Saved entries
◆ ◆ ◆ ◆
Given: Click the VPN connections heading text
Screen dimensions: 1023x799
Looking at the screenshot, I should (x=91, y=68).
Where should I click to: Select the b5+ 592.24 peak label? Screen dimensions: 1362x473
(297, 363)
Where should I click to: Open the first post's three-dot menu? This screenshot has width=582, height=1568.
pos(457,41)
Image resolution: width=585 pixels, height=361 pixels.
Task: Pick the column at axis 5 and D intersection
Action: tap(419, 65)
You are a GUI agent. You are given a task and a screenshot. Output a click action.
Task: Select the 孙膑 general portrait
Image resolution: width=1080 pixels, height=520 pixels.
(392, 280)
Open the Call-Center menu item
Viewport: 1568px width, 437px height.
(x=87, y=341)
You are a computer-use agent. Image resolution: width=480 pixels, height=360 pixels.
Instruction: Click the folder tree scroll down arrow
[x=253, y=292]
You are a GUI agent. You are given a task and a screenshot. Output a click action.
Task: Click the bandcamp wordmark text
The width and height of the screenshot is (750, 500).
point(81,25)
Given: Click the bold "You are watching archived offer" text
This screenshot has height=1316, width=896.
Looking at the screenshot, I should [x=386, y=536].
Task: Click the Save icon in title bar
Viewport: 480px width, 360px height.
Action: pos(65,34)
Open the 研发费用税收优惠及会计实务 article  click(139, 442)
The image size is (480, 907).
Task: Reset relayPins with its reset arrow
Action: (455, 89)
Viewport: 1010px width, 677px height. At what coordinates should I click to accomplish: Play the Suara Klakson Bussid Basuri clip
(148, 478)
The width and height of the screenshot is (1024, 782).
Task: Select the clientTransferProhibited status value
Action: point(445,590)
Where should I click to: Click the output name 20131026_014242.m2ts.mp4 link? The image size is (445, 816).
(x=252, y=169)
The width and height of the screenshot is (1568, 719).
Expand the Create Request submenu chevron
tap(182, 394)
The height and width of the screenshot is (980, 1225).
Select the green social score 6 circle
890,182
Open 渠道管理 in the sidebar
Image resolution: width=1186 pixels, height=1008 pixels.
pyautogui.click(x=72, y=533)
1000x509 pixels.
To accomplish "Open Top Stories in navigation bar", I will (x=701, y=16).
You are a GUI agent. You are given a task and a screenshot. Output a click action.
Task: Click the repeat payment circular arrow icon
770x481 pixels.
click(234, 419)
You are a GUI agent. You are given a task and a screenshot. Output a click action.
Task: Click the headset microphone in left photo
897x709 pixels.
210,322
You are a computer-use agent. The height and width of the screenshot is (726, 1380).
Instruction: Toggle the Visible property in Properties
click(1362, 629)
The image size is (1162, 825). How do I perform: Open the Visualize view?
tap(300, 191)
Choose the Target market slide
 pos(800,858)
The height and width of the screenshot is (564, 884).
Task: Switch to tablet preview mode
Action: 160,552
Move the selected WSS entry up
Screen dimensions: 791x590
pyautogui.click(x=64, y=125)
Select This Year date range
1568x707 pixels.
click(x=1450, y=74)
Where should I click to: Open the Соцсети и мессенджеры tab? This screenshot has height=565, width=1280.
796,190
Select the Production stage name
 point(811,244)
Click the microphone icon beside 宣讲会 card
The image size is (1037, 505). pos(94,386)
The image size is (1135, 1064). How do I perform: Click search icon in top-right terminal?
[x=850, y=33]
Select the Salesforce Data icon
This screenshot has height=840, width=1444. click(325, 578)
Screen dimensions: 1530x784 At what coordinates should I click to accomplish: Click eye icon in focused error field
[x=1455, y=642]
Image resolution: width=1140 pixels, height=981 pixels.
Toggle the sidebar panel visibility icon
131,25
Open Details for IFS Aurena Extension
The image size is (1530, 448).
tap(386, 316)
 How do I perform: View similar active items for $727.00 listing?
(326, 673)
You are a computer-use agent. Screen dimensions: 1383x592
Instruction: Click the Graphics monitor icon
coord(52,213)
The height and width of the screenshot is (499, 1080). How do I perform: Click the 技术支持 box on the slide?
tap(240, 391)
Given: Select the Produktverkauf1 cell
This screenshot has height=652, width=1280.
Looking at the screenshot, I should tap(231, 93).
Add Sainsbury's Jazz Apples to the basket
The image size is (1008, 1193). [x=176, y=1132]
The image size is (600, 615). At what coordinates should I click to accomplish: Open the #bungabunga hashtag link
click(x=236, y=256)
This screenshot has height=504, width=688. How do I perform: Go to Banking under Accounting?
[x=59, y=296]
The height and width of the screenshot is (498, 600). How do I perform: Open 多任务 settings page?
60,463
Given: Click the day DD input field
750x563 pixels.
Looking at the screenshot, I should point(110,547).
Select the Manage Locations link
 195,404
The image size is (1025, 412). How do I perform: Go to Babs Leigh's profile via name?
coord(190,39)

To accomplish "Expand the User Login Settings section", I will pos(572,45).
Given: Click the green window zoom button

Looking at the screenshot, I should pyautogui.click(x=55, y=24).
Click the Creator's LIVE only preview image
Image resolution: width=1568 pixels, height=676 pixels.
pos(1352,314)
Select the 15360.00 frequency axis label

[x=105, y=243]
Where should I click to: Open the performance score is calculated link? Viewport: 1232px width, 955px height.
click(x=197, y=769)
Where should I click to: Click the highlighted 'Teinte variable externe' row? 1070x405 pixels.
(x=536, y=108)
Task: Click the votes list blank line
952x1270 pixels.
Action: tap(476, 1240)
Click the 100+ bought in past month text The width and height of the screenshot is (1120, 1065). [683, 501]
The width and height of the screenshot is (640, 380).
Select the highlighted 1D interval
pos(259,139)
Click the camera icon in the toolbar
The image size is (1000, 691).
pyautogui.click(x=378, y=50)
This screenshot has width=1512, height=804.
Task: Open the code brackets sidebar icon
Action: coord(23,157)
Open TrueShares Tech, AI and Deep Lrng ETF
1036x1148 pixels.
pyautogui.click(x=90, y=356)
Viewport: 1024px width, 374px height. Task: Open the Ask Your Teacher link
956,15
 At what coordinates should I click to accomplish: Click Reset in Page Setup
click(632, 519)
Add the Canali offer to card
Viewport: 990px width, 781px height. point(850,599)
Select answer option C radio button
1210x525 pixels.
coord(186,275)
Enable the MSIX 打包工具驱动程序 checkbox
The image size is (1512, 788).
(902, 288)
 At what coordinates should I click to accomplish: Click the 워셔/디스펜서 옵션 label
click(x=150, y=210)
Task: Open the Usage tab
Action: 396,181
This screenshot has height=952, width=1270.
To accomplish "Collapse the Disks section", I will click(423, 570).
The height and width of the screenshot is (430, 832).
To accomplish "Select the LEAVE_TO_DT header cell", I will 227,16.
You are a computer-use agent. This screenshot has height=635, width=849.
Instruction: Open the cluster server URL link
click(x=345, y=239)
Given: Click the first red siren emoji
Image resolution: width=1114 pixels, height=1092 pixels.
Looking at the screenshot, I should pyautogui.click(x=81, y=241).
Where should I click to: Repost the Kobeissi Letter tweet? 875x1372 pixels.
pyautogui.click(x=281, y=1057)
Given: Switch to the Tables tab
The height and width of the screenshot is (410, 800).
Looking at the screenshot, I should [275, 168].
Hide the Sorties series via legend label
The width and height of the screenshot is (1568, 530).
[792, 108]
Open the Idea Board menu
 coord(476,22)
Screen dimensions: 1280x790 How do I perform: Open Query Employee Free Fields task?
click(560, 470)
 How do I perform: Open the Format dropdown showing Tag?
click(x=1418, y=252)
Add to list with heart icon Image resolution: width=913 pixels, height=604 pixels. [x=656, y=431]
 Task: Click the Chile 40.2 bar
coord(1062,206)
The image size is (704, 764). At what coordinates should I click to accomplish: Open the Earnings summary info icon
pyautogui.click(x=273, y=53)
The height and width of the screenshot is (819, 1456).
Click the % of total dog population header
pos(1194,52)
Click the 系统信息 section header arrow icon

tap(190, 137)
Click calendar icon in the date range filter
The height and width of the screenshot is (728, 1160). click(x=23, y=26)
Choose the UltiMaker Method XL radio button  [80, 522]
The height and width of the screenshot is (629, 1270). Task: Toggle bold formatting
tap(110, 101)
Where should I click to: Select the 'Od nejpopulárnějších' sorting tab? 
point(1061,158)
◆ ◆ ◆ ◆
Directions
The lines above that include "computer" should each be listed.

Written answer
You are a computer-use agent. Image resolution: width=480 pixels, height=360 pixels.
You are a computer-use agent. The height and width of the screenshot is (726, 1380).
You are a computer-use agent. Screen dimensions: 1383x592
You are a computer-use agent. This screenshot has height=635, width=849.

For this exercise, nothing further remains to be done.